Post by Eelco de Groot »

jdart wrote:That sort of makes sense, although I have found that STC results are a bad predictor of LTC results, so using them to select a patch is iffy.
Hi Jon,

Yes basically I agree: you have to be aware of scaling. Just as an example the recent test of asmFish by Stefan Pohl. The pure speed difference of asmFish has less Elo impact with his new test conditions. Longer time controls but also I think the book was different. If we ignore the book, I think it is true any patch that only differs in speed would have more trouble passing LTC.

In the case that I remember of testing several versions, that was done by Marco to test some numerical parameters of the search patch lthat was later called 'improving' There was a clear pattern visible in the STC and you can do much more games in the same time using STC. Also a property of Fishtest is that it has many different machines. So testing at STC is actually a range of timecontrols; that makes possible effects of for instance a very specific timecotrol just reaching or not reaching a certain depth, less.
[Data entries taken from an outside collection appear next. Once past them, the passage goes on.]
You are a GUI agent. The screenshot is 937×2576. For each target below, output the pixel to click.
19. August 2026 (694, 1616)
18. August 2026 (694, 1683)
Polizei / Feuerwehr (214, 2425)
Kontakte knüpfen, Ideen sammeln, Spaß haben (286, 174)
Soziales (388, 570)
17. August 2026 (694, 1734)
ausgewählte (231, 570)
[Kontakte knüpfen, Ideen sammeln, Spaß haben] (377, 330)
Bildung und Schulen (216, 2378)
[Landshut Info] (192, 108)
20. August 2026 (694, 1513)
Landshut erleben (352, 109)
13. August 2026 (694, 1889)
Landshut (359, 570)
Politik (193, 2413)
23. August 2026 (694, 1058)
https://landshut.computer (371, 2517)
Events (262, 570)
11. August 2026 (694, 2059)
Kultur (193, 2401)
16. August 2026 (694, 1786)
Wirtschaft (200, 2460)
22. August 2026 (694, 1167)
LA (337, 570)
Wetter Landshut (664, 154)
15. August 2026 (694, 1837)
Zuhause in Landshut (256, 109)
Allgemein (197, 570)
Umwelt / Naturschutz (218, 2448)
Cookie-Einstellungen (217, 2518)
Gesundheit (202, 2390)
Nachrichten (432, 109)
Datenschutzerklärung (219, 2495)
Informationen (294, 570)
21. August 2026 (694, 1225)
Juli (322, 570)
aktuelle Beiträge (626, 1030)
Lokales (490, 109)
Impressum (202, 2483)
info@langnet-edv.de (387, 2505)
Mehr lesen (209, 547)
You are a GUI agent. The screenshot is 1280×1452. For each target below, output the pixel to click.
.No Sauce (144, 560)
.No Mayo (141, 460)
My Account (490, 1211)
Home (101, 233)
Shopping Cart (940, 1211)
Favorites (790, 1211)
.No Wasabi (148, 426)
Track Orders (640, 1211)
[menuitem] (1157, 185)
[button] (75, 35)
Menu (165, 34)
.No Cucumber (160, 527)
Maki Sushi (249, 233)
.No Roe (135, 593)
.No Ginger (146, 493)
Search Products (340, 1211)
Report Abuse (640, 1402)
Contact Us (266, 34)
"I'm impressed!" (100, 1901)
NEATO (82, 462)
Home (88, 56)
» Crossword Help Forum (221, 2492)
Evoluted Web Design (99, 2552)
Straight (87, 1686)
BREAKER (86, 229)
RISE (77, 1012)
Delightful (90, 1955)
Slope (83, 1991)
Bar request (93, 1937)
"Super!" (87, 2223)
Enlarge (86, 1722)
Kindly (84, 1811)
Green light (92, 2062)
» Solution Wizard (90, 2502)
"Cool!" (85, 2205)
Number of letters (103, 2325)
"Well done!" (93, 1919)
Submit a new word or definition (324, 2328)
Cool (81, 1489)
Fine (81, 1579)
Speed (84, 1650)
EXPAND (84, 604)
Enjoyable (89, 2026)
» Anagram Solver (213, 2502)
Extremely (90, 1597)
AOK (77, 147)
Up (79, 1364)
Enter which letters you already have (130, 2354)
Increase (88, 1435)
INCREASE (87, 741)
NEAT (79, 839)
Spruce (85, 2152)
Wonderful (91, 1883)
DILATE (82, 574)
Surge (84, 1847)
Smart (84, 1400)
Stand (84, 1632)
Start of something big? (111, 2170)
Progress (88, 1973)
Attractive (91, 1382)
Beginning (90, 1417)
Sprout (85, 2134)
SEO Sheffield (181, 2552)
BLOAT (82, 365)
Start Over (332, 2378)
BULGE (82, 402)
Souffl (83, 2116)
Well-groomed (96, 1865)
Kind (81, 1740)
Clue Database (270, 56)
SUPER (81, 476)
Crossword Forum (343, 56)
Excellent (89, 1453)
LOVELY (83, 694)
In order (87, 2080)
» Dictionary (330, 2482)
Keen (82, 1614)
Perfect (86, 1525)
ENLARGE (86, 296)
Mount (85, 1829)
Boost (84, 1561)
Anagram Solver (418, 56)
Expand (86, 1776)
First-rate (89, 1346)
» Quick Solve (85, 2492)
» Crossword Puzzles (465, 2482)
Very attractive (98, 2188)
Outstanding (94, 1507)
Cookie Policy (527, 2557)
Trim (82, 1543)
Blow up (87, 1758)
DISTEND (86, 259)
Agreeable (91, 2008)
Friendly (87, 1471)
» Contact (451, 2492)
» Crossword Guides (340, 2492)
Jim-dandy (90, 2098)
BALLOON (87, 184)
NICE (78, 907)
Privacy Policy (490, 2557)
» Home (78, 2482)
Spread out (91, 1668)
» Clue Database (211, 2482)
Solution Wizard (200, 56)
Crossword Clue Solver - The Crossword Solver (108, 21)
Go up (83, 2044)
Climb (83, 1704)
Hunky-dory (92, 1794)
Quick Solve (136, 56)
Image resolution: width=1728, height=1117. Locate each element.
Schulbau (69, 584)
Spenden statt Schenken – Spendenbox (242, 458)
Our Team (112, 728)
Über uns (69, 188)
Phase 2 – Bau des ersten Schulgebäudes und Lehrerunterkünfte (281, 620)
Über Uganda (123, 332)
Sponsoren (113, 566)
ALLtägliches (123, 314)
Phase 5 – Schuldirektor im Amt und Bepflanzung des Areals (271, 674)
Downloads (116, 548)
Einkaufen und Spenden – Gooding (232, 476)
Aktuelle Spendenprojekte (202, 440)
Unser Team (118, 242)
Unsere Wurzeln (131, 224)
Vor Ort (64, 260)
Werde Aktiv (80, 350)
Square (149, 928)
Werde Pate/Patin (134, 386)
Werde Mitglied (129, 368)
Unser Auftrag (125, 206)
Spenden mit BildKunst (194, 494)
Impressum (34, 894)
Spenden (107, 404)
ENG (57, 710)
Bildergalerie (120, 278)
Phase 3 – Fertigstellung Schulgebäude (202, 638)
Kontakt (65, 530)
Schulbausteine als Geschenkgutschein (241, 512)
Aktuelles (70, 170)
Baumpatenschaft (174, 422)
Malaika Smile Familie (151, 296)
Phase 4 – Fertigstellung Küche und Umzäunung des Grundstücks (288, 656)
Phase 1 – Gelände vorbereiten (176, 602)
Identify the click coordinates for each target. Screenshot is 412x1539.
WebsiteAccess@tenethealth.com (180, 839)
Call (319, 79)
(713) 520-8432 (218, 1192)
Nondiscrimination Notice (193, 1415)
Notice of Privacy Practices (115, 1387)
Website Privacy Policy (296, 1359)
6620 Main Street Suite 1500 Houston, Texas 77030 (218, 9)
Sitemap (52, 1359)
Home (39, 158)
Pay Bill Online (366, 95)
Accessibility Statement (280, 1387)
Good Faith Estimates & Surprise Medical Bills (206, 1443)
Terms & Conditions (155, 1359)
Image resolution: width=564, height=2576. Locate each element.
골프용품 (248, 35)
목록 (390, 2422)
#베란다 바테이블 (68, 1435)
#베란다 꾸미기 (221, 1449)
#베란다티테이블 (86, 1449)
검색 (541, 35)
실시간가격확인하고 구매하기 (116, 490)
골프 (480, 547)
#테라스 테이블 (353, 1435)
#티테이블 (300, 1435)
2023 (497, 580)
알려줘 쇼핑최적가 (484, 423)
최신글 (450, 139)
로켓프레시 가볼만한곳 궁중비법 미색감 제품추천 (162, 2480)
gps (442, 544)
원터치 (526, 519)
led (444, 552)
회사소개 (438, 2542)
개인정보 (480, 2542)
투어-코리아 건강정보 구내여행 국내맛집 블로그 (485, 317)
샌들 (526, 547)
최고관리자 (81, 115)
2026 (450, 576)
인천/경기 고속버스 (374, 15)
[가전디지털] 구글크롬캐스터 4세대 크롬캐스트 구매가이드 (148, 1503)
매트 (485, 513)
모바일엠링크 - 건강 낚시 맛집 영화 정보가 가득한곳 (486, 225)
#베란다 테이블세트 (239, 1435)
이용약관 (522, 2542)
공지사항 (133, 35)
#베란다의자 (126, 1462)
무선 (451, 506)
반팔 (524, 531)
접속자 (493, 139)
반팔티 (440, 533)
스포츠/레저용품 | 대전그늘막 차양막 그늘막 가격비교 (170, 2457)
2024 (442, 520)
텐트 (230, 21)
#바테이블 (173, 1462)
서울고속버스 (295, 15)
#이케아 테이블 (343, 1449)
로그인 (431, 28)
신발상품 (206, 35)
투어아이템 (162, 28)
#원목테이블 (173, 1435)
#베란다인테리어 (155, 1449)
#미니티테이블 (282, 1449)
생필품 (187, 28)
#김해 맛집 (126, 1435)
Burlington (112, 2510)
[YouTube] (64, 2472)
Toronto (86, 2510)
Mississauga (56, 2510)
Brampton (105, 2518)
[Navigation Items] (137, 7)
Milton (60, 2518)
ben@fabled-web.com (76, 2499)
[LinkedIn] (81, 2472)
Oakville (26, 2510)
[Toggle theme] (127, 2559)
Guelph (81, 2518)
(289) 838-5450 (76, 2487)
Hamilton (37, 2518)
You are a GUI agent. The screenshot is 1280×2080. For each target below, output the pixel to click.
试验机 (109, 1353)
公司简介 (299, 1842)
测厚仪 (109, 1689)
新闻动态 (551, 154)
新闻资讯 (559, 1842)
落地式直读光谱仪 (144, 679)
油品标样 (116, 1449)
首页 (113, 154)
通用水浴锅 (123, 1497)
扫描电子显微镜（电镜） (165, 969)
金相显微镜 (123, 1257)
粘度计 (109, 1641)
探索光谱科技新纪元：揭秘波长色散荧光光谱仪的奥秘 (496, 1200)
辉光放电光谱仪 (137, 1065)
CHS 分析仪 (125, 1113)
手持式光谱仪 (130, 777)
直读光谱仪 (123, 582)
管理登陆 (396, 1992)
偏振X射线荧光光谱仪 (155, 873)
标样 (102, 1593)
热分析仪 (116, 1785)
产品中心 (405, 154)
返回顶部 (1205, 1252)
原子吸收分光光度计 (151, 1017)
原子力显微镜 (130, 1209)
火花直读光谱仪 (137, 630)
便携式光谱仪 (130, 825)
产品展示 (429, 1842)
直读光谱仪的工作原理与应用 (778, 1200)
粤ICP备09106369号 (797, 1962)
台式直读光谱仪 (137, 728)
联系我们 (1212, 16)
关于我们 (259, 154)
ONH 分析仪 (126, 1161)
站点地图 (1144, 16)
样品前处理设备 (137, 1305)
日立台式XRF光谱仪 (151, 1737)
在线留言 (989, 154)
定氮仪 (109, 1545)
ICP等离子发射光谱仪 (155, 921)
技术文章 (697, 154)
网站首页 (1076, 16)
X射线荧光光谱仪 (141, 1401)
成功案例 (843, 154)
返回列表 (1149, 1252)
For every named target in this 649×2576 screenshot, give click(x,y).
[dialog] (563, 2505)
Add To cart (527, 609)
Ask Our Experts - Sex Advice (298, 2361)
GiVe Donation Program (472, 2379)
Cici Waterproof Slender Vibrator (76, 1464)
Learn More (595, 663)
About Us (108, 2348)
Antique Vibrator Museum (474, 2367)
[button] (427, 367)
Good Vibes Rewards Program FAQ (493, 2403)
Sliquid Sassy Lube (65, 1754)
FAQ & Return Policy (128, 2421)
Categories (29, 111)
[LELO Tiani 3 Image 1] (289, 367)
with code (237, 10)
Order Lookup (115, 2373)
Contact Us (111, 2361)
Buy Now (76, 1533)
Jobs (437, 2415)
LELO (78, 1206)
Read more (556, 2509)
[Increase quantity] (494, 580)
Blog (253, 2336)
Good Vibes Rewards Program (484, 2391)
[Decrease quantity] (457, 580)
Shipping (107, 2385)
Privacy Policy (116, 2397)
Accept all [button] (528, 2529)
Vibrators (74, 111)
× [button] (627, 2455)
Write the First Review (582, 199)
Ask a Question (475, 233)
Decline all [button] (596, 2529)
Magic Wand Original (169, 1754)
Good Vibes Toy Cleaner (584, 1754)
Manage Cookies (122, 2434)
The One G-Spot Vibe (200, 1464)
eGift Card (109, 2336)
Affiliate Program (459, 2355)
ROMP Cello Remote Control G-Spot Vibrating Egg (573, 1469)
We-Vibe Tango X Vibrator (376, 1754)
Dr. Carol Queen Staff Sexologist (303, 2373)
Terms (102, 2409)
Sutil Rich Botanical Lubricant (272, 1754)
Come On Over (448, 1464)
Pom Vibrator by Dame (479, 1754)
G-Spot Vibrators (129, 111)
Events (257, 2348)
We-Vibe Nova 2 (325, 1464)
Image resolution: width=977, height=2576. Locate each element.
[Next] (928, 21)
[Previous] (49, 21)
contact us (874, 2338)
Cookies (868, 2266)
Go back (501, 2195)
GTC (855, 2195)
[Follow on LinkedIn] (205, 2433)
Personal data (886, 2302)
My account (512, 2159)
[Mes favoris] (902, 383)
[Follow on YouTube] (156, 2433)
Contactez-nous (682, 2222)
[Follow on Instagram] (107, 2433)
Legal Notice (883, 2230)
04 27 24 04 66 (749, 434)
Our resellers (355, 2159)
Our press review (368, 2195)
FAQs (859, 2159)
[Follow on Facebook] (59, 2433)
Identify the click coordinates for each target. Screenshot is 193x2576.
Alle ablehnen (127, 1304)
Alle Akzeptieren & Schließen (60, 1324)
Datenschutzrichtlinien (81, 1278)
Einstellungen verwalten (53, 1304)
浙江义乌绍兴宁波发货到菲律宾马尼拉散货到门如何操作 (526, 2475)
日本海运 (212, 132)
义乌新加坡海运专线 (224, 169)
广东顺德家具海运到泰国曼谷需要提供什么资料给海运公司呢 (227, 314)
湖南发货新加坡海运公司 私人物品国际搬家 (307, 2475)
Statistically the timecontrol should not matter insofar as the confidence intervals are concerned but as the number of draws increases, testresults at least under the theory of Bayeselo, that puts more value in draws, profit from this increase in draws. But that is more theoretical and some people would question this as a reason to trust long time ontrols better. I just thought this up, myself I'm still not clear what is involved here (other than some things scaling or not scaling of course)
By the way it appears regression tests are no longer done?
At least http://tests.stockfishchess.org/regression has no recent tests (nothing past 2015).
--Jon
Well under that tab are mainly tests from Jean-Francois Romang but the number of games he could play on his own computer were not enough. And later Stefan Pohl came with his very valuable testing!

I was referring to the regression tests done against the official version of Stockfish, now Stockfish 8. The idea is it is a bit weaker so it can simulate weaker engines, and acts as a fixed point in time. The testresults are a bit difficult to find but are done regularly. Testing against other engines is not done on the framework one reason being people object to having other programs running on their machines of which it was not very clear what code is inside them.
Debugging is twice as hard as writing the code in the first
place. Therefore, if you write the code as cleverly as possible, you
are, by definition, not smart enough to debug it.